Remember that Good can win without Merlin at all. It's a struggle and I think the odds are against them, but this is the way the vanilla Resistance game works.

As such, I think it benefits Merlin to be subtle. When players start speculating about each other, encourage the speculation that is true and cast doubt on the speculation that is false. As an example: One common way a game begins is for a 2-person mission to succeed, and then a 3-person mission consisting of those first two, plus one more person, to fail. Obviously a lot of suspicion naturally falls on the third person, but plenty of Evil players will happily sandbag the first mission to cast that shroud of doubt on a loyal knight in the second. As Merlin, if the third player is evil, play up the natural suspicion; if the third player is loyal, play up the possibility of a sandbag. If an evil player can be caught in a lie or drops a significant "tell," be sure to point that out!

This is probably a playgroup difference, but unlike Neal, I don't mind voting "wrong" as Merlin.
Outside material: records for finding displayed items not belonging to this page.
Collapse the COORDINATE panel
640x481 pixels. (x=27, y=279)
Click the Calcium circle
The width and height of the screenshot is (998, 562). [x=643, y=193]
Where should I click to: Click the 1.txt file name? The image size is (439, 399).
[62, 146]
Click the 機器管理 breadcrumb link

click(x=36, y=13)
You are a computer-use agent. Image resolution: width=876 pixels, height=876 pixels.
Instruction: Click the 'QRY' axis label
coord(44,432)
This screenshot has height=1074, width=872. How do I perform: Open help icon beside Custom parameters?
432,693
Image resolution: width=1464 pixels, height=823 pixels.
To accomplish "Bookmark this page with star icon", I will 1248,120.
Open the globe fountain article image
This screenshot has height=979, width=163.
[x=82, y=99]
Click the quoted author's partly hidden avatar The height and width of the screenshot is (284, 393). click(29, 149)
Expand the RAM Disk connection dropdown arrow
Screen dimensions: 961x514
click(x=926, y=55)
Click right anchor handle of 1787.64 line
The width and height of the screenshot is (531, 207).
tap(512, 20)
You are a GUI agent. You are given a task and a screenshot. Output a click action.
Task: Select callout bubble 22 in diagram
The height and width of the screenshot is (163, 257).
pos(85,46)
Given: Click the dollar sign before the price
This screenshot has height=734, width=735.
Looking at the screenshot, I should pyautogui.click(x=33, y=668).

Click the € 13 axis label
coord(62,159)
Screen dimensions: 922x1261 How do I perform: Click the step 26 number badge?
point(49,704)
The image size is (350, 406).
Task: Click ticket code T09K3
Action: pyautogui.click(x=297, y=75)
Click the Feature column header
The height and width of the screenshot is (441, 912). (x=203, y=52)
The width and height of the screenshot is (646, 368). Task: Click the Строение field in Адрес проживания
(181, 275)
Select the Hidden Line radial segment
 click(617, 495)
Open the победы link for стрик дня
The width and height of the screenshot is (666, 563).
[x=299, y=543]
We have players who, either as Good or Evil, will nominate doomed-to-rejection parties just to see who votes for them--and will vote against their own nominations!

If Good is losing too much, Percival, Oberon, and removing Morgana will give them a boost, but eventually with that setup I believe you will find Evil to be oppressed.

As Percival, see if you can pick up on what Merlin's doing, and cast suspicion or innocence where Merlin is trying to place it. Ideally Evil will try to assassinate you rather than the real Merlin! As any Good character, but Percival especially, make sure to offer lots of theories and share your suspicions. Percival should keep a careful ear out to see which ones Merlin encourages and discourages.